Turn the Speed Potentiometer to Increase or Decrease the Speed
After you’ve applied some power into the motor by increasing the Power Potentiometer, you can now increase the speed potentiometer value to achieve some desired speeds, the maximum speed you can achieve is when you apply +5V at the “S/T” input by turning the potentiometer all the way up to the minimum resistance, the formula to calculate the speed relative to the voltage applied at “S/T” input can be calculated as :
Open-loop Speed in RPM for Normal Brushless Motor = (voltage applied at “S/T”)/(5.0* Number of Pole pairs)*12000
Open-loop Speed in RPM for Ultrafast Brushless Motor = (voltage applied at “S/T”)/(5.0* Number of Pole pairs)*30000
Open-loop Speed in RPM for AC induction Motors = (voltage applied at “S/T”)/(5.0* Number of Pole pairs)*12000
Number of Pole Pairs = Number of Poles / 2
The number of Pole Pairs by default in SOLO is 4 ( 8 poles), you can either change this value using UART, USB or CAN or you can try to recalculate the value of Speed based on your motor number of pole pairs and the mentioned formula.
For example in our case if we want to reach to 500 RPM with a motor with 8 poles, we should apply 0.83 V on “S/T” input: (500/12000)*(5.0*8/2)
– In open-loop control, if you force the motor to go to the speeds more than its nominal speed either it will go out of synchronization resulting in stopping or it will have different speeds than expected.

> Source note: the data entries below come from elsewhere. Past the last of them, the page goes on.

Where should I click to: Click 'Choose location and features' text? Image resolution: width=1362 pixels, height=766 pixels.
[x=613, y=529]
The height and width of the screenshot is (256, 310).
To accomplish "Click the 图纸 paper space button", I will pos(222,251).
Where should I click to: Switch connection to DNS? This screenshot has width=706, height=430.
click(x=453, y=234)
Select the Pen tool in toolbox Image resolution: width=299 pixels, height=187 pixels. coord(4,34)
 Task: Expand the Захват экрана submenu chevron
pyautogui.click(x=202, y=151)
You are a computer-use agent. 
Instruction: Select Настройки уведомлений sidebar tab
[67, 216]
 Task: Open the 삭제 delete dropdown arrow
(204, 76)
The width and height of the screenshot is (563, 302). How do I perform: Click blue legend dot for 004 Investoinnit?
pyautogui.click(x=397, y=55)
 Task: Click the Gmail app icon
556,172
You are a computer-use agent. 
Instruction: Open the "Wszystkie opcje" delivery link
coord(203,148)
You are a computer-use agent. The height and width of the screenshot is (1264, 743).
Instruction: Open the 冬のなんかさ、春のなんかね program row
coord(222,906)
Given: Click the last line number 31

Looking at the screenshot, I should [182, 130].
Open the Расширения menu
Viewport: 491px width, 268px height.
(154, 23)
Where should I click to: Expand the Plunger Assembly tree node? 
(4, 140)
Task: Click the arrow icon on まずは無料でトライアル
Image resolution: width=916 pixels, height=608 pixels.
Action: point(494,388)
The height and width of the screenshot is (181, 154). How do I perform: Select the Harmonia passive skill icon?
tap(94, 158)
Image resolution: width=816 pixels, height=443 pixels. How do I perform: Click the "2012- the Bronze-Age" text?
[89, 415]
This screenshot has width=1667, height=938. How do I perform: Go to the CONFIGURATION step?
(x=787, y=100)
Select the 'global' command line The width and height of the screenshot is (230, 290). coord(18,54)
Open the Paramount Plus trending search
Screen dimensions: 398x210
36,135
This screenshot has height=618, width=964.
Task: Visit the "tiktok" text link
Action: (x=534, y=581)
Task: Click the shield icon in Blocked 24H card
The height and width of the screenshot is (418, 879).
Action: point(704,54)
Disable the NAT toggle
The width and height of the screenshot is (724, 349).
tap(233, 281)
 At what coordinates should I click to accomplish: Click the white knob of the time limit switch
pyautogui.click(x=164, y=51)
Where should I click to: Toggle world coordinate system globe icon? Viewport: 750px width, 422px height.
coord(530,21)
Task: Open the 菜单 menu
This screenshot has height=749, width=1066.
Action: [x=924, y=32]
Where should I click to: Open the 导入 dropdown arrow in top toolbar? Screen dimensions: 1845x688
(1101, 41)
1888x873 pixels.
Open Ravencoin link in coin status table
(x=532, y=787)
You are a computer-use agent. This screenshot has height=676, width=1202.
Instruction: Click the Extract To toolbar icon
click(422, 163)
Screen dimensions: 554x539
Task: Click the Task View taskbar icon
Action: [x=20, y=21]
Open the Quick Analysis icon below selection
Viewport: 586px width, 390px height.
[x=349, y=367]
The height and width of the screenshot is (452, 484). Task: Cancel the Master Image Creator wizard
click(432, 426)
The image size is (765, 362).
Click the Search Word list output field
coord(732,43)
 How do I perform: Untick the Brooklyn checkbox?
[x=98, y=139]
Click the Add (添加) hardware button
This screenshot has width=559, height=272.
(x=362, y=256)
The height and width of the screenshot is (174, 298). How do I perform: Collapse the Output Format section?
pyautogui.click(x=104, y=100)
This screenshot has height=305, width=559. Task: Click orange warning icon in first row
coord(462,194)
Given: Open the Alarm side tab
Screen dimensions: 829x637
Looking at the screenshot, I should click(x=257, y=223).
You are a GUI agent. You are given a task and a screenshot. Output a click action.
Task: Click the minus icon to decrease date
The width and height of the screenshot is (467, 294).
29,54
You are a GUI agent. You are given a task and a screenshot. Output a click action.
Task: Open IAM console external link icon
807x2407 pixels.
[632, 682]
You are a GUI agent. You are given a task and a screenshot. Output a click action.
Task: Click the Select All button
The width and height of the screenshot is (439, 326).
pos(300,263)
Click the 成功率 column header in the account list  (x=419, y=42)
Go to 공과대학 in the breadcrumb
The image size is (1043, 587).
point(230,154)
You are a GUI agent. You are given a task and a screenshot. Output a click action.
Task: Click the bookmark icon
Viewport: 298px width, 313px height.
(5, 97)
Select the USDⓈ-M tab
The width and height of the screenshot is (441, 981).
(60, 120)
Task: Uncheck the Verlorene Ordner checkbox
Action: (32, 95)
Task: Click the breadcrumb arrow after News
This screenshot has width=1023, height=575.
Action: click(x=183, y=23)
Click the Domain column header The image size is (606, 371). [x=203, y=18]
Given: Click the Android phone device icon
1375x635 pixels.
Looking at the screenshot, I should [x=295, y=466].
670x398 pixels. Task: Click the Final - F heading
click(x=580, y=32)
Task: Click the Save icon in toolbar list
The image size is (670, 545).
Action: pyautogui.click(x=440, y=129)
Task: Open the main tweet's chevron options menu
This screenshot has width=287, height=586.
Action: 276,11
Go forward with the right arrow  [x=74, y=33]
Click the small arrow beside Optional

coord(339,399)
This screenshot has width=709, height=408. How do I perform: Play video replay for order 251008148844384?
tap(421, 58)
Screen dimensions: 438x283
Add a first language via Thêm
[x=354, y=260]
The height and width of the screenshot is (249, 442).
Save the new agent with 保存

– You need to make sure the amount of power applied into the motor is enough for your motor to reach to the requested speed depending on the load existing on the shaft of the motor
The open loop speed control of 3 phase motors like brushless motors or AC induction motors are provided in SOLO just for those users who want to apply the simplest form of control over their motor, this method can be used for applications like FANs or specific other needs that the load on the shaft of the motor is not variable and fixed, if you want SOLO to control the speed of your motor intelligently and safely with unknown loads on the shaft of the motor, you should use the Closed-loop methods like Torque or Speed control which SOLO offers them both.